Meinung Hambacher Forst und der Fall Sami. A – die zwei Seiten einer Medaille

Meinung · Das Oberverwaltungsgericht hat die Rodung im Hambacher Forst vorerst gestoppt. Es ist das zweite Mal, nach dem Fall Sami A., dass die Landesregierung NRW in die Schranken gewiesen wird.

Das Oberverwaltungsgericht stoppt die Rodungs-Pläne des Energiekonzerns RWE vorerst.

Das Oberverwaltungsgericht stoppt die Rodungs-Pläne des Energiekonzerns RWE vorerst.

Foto: dpa/Oliver Berg

Angesichts der medialen Begeisterung, die die Freunde des Waldes am Freitag über den Eilbeschluss des Oberverwaltungsgerichts Münster verbreiteten, die Teil-Rodung des Hambacher Rest-Forstes vorerst zu verbieten, könnte man meinen, das OVG habe den „Hambi“ gerettet, RWE für böse erklärt und den Braunkohletagebau für immer beendet. Hat es aber nicht.

Das Gericht stellt die in der Sache genehmigte Rodung an sich überhaupt nicht infrage.
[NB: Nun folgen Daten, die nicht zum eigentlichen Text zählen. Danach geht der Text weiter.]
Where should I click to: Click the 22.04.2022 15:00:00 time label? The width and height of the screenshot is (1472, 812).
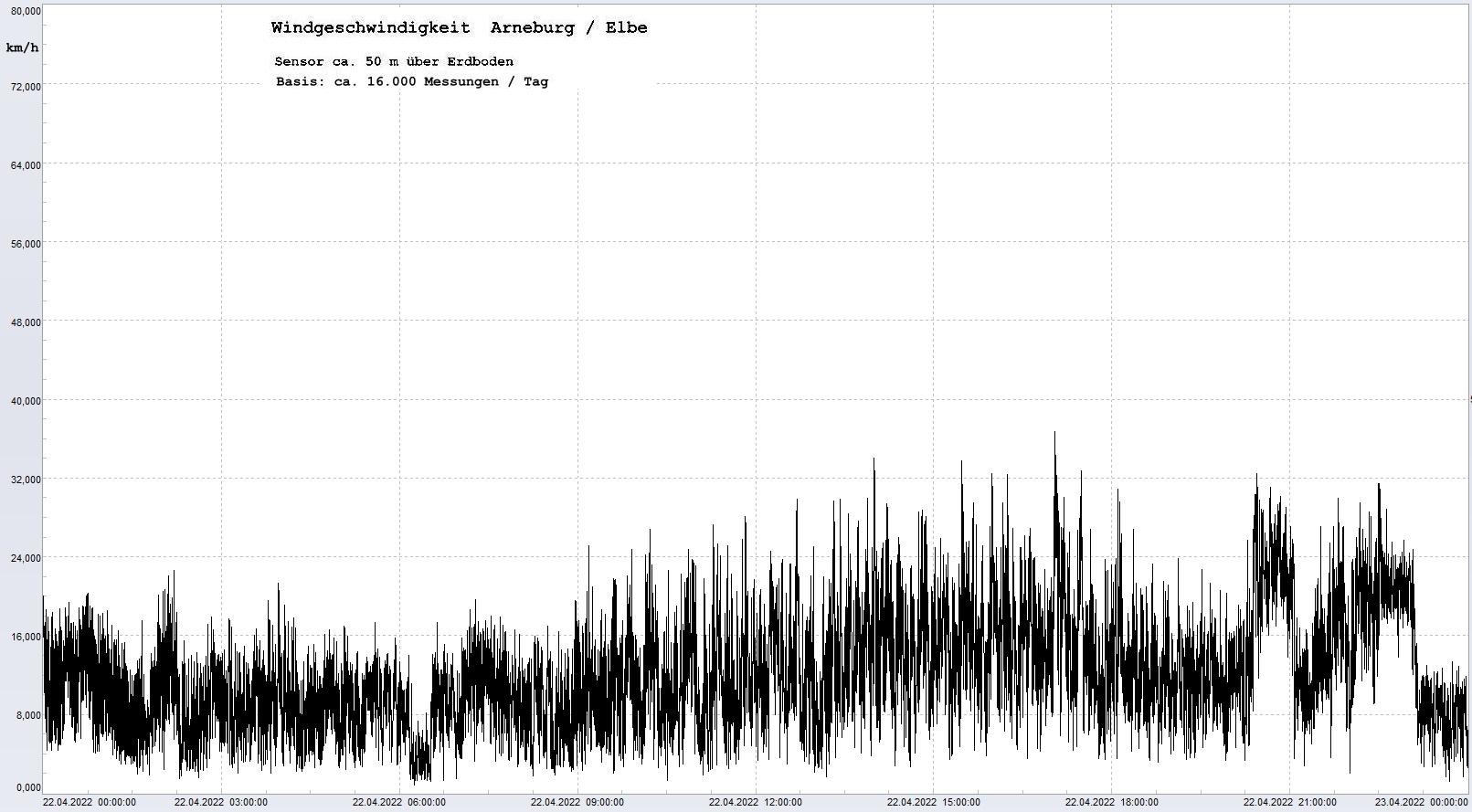[933, 803]
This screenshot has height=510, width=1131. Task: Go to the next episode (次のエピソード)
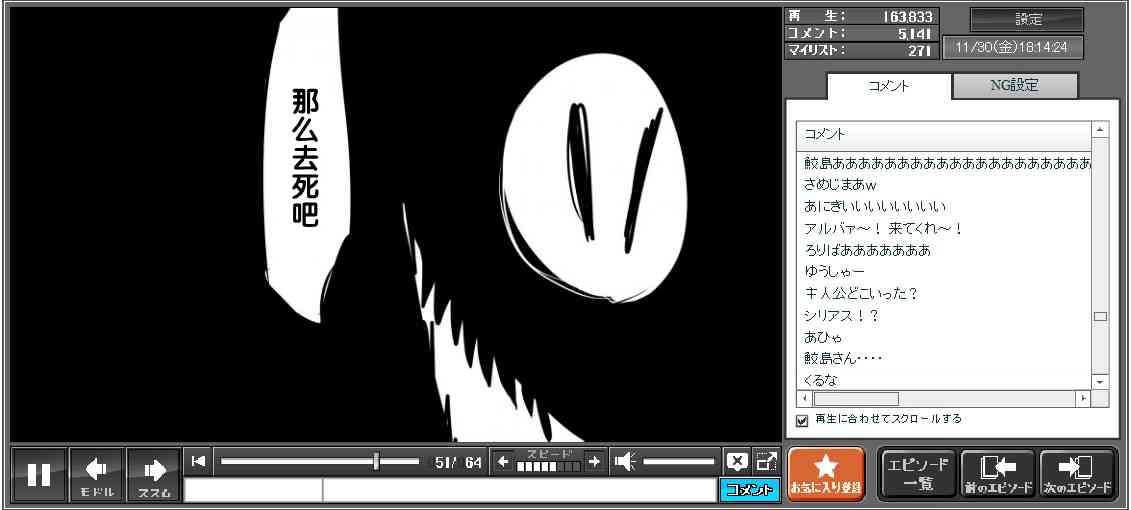[1078, 474]
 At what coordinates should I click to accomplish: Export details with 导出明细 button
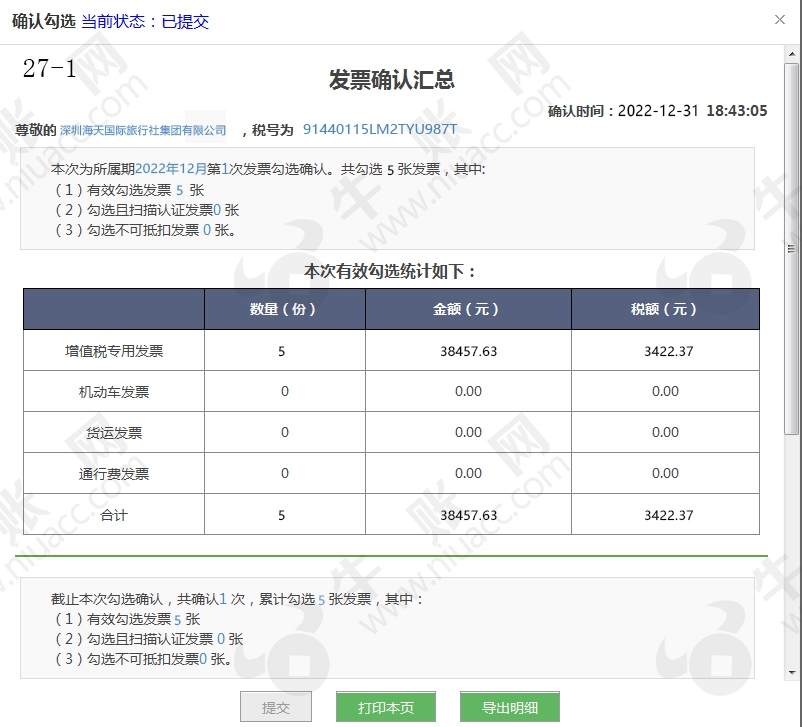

Das Verbot gilt nur, so steht es gleich im ersten Absatz der Gerichtsmitteilung, „bis über die Klage des BUND NRW gegen den Hauptbetriebsplan 2018 bis 2020 für den Braunkohletagebau Hambach entschieden ist.“

Ulli Tückmantel

Ulli Tückmantel

Foto: Schwartz, Anna (as)

Ergangen ist das derzeitige Rodungsverbot nur, weil nach Auffassung des Gerichts weder die zuständige Bezirksregierung Arnsberg noch RWE „weder substantiiert dargetan noch durch entsprechende Unterlagen belegt“ hätten, „dass die sofortige Rodung zur Abwehr einer schwerwiegenden konkreten Gefahr oder als unaufschiebbare Maßnahme im Interesse des Gemeinwohls notwendig sei, weil anderenfalls die Energieversorgung bundes- oder landesweit nicht mehr gewährleistet wäre.“

Das ist kein Sieg über die Braunkohle, schon gar kein Sieg der Baumhaus-Bauer, die den Wald seit Jahren widerrechtlich besetzt halten, kein Triumph des „Widerstands“. Denn aufgeschoben ist nicht aufgehoben. Je nach Gang der Verfahren hat der Hambacher Forst nun einen Aufschub mindestens bis zum Frühjahr 2019 erhalten, wahrscheinlich sogar einen von ein oder zwei Jahren. Ob danach die Forstsetzung des Braunkohle-Tagesbaus im Rheinischen Revier noch durchsetzbar ist, ist weniger eine juristische als vielmehr eine politische und gesellschaftliche Frage.

Juristisch sind die bejubelte „Hambi“-Entscheidung und der heftig kritisierte OVG-Beschluss, dass NRW den islamistischen Gefährder Sami A. unrechtmäßig nach Tunesien abgeschoben hat und deshalb zurückholen muss, zwei Seiten derselben Medaille. Weder macht das OVG Münster mit der „Hambi“-Entscheidung Energiepolitik, noch hat es mit dem „Sami“-Beschluss Asylpolitik gemacht. Es wacht lediglich über die Einhaltung der Spielregeln – und hat damit in beiden Fällen diejenigen überrascht, die rechtmäßig ergangene Entscheidungen seien damit in jedem Fall auch automatisch rechtskonform.

Bei RWE war die Überraschung so groß, dass der Konzern zunächst über Stunden sprachlos blieb. Die schwarz-gelbe Landesregierung sollte stutzig machen, dass das OVG Münster sie nun zum zweiten Mal innerhalb kürzester Zeit in die juristischen Schranken weist. Es hilft halt nichts, sich lediglich im Recht zu fühlen, seine politischen Entschlüsse dann aber handwerklich nicht gerichtsfest umzusetzen.